* **Extracted text**:

Segment Open

JOSÉ: Both, because most of the work was already done by Yehuda. So, Yehuda did the resolver part and he had exactly those used case in mind. He figured like maybe someone wants to…and by the way, when I say Yehuda, please include automatically Carl. He said maybe someone wants to customize the classic cases, liquid templates because there usually is a database. And in Rails 2 time, you wanted to use liquid or say all you should get a template from the database and you want to compile it. And probably, put in on main cache. At this point, you are like duplicating a lot of the parts that Rails already does, because Rails finds the template for you. Rails cache the template and Rails checks if the template is PDA or not. So Yehuda came with this idea and then, at the beginning and just when I was writing the book, there were a lot of things that were complicated. And they were complicated because high coupling and Object was doing too many things and I was just trimming it down. Part of the work actually continued in Rails 3.1. It might talk for RailsConf last year, I give like, it’s actually for people who’ve read the book. It’s actually nice to see it because I kind of updated the part of the book there. Because with Rails 3.1, I’ve explained a little bit more of its possibilities. Actually now, it is very easy for you to have Sinatra-like controllers. You can say that the context where I actually rendering your views, is the controller and not actual anymore. You can do Sinatra-style that they were able that instance variable are not copying them anymore. You can call protective methods and stuff like that.

Segment Closed

* **Exercise data**:
Segment Open

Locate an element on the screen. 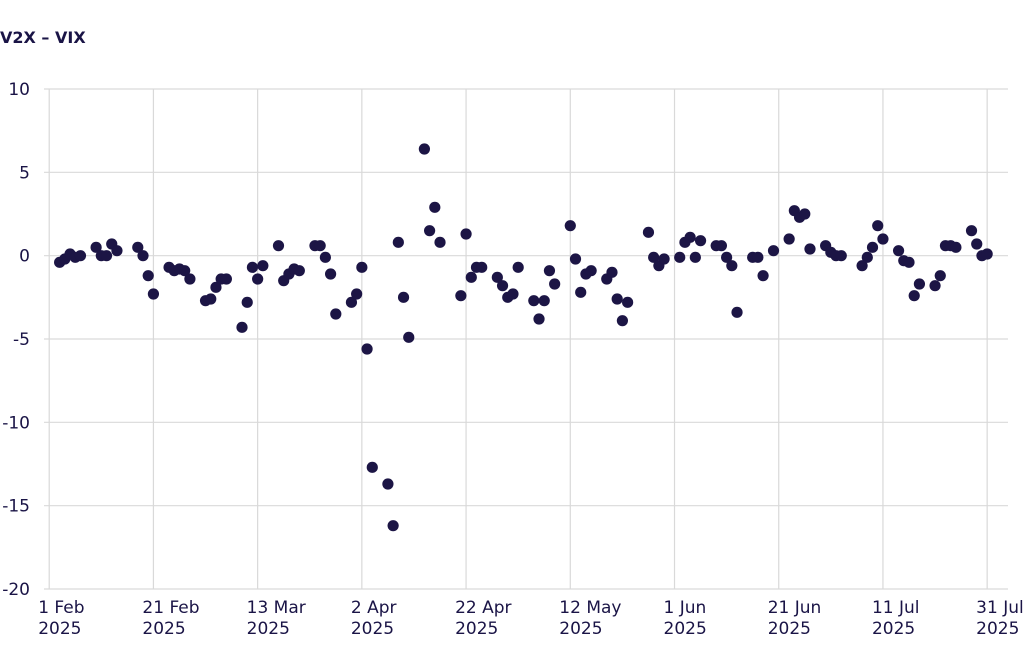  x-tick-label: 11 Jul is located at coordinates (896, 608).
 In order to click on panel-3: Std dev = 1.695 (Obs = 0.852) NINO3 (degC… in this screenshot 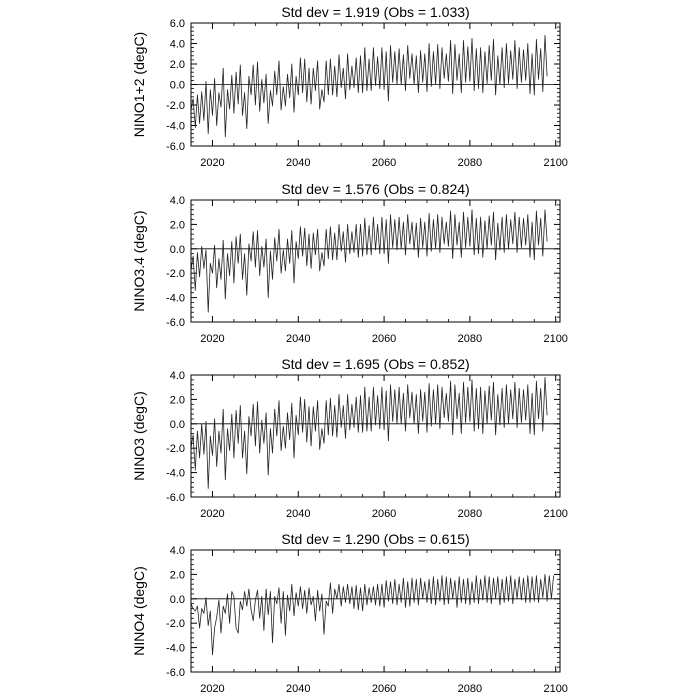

Segment Closed

* **Instructions to follow**: Summarize the transcript in two sentences. The listing is separate material and has no connection to the transcript.

* **Completed task**: José explains that Yehuda, along with Carl, built the resolver so that someone could customize cases like liquid templates kept in a database without duplicating parts that Rails already handles, such as finding and caching the template. He adds that while writing the book he trimmed down code that was complicated by high coupling, that part of this work continued in Rails 3.1, and that it is now very easy to have Sinatra-like controllers.